Recast the lines from the line with "Task: Tap the 2 000 bathtub dimension text" up to and including the line with "Action: tap(519, 262)" as a Markdown table with the columns Row and Line. Give each nonblank line its own numbered row and leave out the blank lines.
>> Start SOURCE DATA
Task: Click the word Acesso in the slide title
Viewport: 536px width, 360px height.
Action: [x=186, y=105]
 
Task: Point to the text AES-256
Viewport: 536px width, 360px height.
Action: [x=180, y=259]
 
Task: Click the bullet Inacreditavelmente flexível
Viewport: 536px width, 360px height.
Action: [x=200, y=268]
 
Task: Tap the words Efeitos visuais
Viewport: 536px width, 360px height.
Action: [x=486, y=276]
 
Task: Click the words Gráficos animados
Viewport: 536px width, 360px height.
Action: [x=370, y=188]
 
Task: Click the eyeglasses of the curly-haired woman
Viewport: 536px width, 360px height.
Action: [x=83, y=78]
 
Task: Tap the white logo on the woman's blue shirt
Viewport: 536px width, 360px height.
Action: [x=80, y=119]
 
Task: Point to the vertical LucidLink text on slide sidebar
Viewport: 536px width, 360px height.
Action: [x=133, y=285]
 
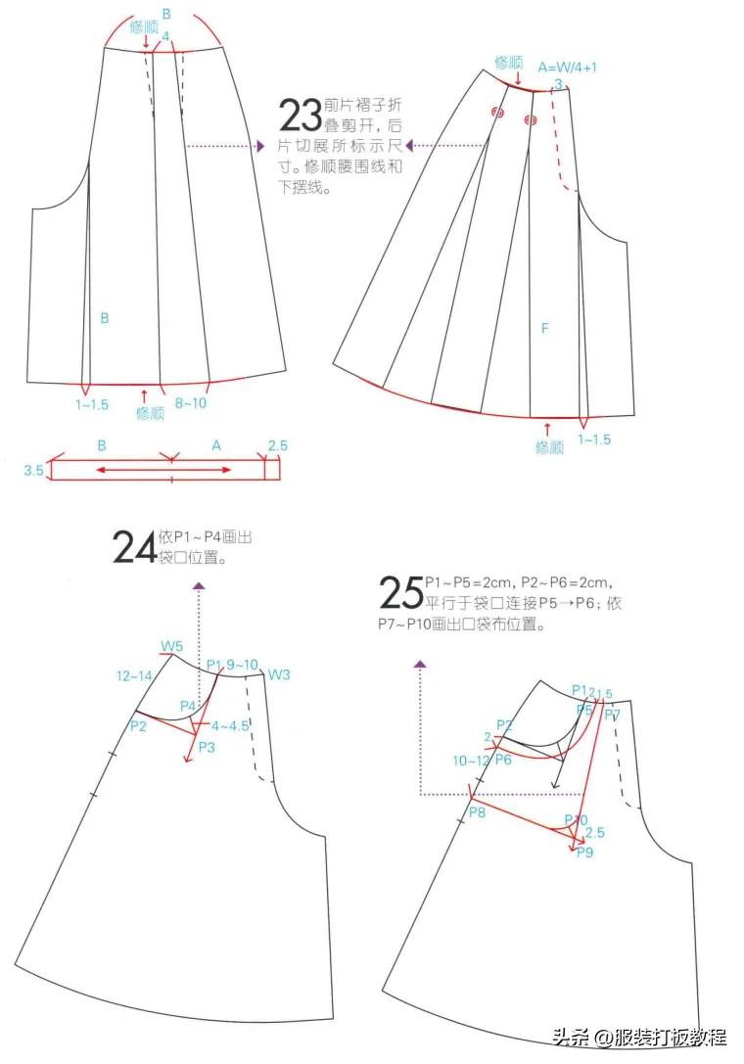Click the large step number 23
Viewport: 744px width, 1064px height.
point(301,116)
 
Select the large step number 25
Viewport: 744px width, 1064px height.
point(400,593)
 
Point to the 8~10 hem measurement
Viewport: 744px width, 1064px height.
point(191,402)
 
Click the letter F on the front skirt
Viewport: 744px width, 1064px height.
point(545,329)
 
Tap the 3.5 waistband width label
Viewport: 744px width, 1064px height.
point(33,471)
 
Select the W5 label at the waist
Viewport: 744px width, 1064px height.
point(172,646)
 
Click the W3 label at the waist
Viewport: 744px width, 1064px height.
point(279,674)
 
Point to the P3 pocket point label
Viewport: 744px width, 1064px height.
point(207,747)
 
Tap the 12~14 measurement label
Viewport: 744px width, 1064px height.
point(133,676)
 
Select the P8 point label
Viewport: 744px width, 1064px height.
point(477,812)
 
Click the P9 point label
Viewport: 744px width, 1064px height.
point(585,853)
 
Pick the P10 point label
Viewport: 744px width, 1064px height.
point(576,819)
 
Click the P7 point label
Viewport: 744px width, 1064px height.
point(612,715)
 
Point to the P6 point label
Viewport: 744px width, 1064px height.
point(503,760)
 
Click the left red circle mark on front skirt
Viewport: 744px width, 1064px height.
point(497,113)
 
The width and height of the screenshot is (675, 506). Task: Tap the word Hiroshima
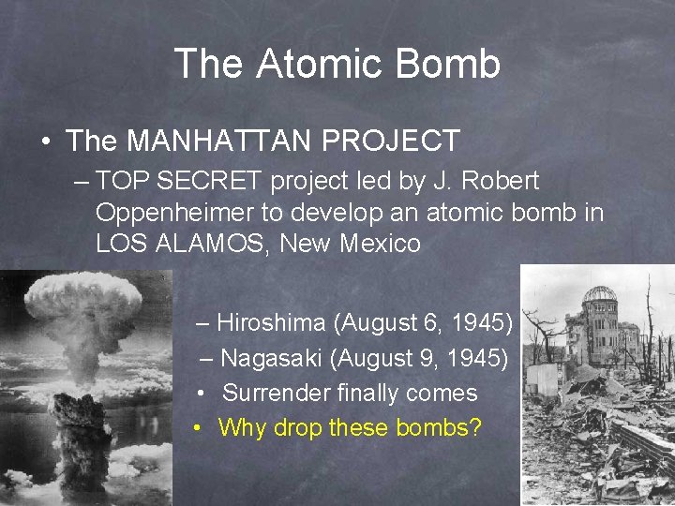pyautogui.click(x=272, y=323)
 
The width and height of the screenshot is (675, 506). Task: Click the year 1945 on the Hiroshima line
pyautogui.click(x=477, y=323)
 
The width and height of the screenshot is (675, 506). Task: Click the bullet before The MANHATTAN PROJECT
pyautogui.click(x=45, y=142)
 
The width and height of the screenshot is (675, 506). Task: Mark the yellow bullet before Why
pyautogui.click(x=198, y=429)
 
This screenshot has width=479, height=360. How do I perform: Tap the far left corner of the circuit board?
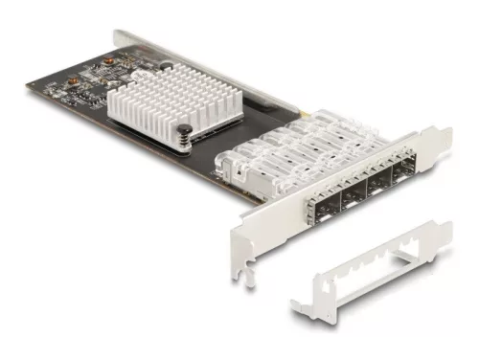[28, 83]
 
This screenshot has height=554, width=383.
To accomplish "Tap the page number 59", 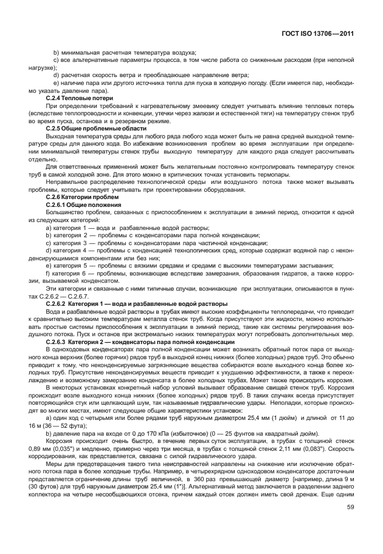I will [350, 524].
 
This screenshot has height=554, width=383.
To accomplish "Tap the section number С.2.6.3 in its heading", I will [60, 342].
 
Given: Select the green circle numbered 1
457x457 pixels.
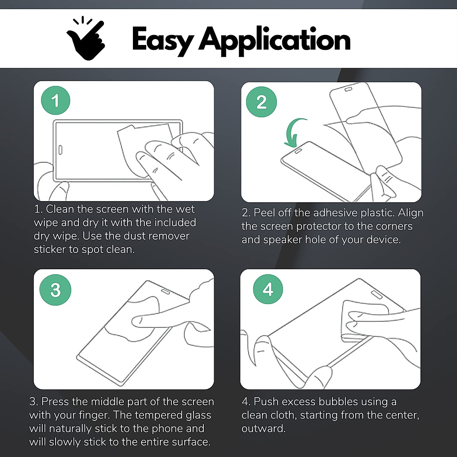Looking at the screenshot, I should (x=56, y=101).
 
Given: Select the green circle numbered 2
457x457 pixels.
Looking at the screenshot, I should (x=261, y=102).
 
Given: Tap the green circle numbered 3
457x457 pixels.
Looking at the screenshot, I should (x=56, y=290).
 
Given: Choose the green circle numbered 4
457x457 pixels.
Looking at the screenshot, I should (x=268, y=289).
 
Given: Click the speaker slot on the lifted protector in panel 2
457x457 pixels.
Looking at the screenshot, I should (x=348, y=89).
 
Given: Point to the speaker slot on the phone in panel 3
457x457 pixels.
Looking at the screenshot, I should (x=166, y=292).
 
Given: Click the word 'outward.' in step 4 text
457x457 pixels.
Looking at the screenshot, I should (x=264, y=428).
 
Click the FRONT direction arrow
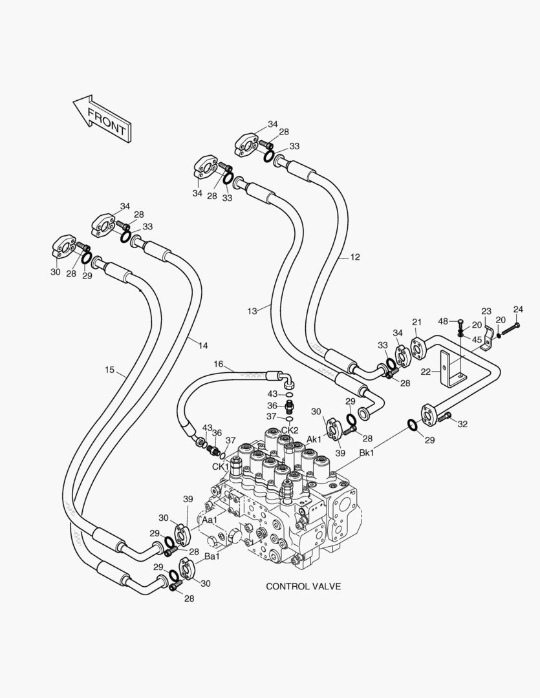pos(102,118)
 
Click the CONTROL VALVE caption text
pos(303,586)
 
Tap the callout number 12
pos(355,257)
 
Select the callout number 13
pos(252,311)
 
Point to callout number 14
pos(203,346)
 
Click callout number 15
pos(110,370)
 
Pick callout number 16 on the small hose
pos(219,365)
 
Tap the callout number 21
pos(417,323)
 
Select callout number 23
pos(486,311)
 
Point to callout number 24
pos(518,309)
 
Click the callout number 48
pos(443,321)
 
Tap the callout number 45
pos(477,340)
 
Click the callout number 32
pos(462,424)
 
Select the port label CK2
pos(290,430)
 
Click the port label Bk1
pos(367,453)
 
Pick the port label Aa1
pos(210,520)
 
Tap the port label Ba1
pos(212,556)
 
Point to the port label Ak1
pos(314,439)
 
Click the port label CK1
pos(220,467)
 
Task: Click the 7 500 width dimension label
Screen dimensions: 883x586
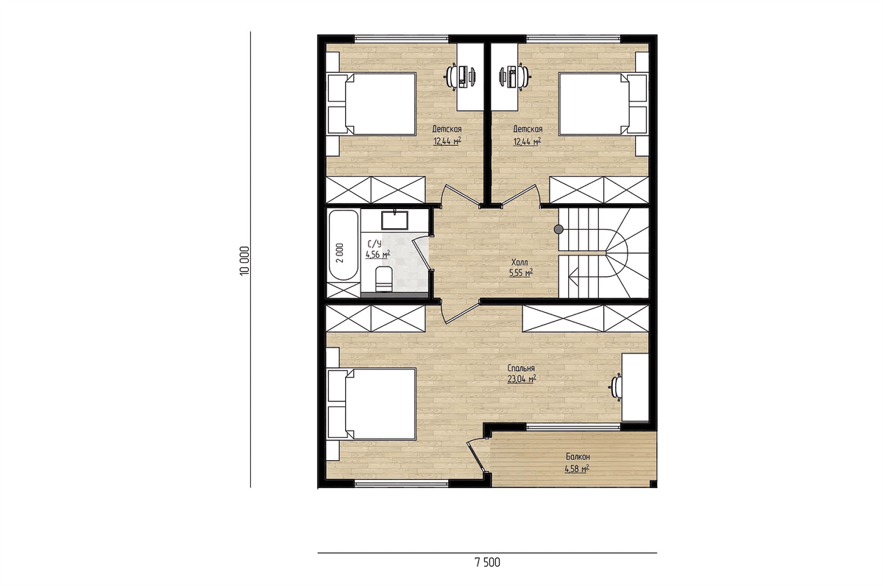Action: tap(488, 562)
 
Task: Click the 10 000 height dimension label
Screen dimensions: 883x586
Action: tap(244, 261)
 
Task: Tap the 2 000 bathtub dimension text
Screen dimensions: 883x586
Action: tap(339, 253)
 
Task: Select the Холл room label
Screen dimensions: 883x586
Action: tap(519, 262)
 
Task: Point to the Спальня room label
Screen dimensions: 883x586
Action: tap(521, 368)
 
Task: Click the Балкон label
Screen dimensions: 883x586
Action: tap(578, 456)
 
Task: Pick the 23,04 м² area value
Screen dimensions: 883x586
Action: tap(522, 379)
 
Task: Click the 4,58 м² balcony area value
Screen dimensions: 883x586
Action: tap(577, 469)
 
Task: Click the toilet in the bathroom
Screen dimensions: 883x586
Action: tap(383, 279)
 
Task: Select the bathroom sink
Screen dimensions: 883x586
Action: tap(394, 220)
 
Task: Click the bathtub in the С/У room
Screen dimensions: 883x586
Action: tap(344, 245)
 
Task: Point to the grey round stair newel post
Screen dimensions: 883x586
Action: tap(558, 229)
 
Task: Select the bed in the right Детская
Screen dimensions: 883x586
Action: tap(603, 104)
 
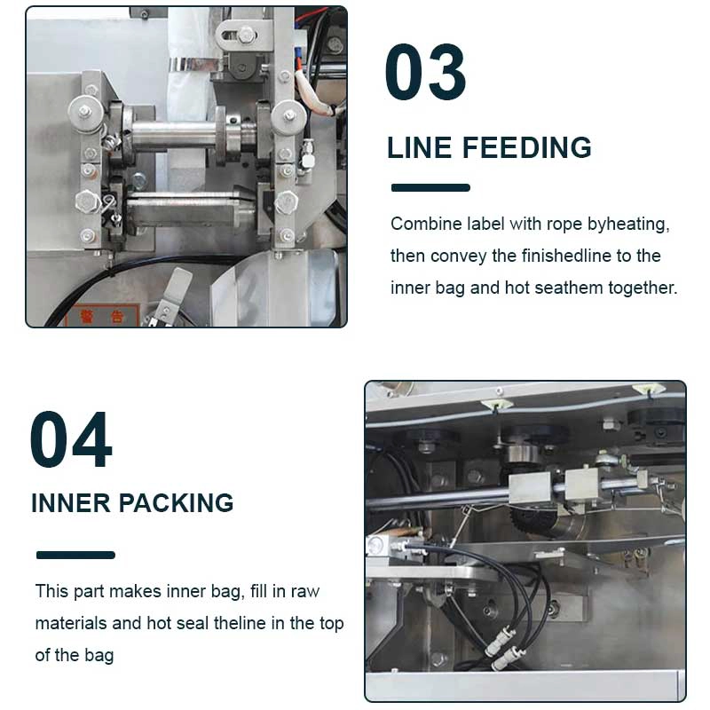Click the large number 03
(425, 72)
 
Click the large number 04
(71, 439)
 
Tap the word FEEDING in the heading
(526, 147)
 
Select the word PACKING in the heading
(176, 502)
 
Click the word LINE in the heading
(420, 147)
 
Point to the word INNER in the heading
(71, 502)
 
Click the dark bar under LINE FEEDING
(430, 187)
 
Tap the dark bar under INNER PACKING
(75, 555)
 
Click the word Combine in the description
(419, 225)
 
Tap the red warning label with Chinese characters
(103, 316)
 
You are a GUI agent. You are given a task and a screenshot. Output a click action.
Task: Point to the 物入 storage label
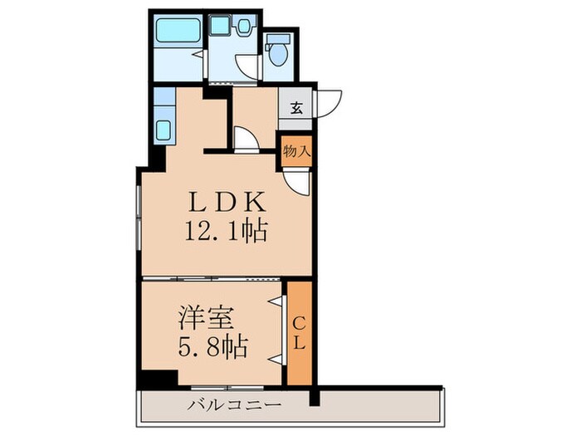(x=296, y=152)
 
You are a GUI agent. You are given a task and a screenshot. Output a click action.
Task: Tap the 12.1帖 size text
(x=225, y=233)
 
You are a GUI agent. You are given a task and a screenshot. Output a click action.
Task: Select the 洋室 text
(x=208, y=318)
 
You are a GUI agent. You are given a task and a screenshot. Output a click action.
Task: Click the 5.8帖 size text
(x=212, y=347)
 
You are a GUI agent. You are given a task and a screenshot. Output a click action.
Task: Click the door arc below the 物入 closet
(x=298, y=183)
>> End SOURCE DATA
## [ANSWER TO THE EXERCISE]
| Row | Line |
|---|---|
| 1 | Task: Tap the 2 000 bathtub dimension text |
| 2 | Screen dimensions: 883x586 |
| 3 | Action: tap(339, 253) |
| 4 | Task: Select the Холл room label |
| 5 | Screen dimensions: 883x586 |
| 6 | Action: tap(519, 262) |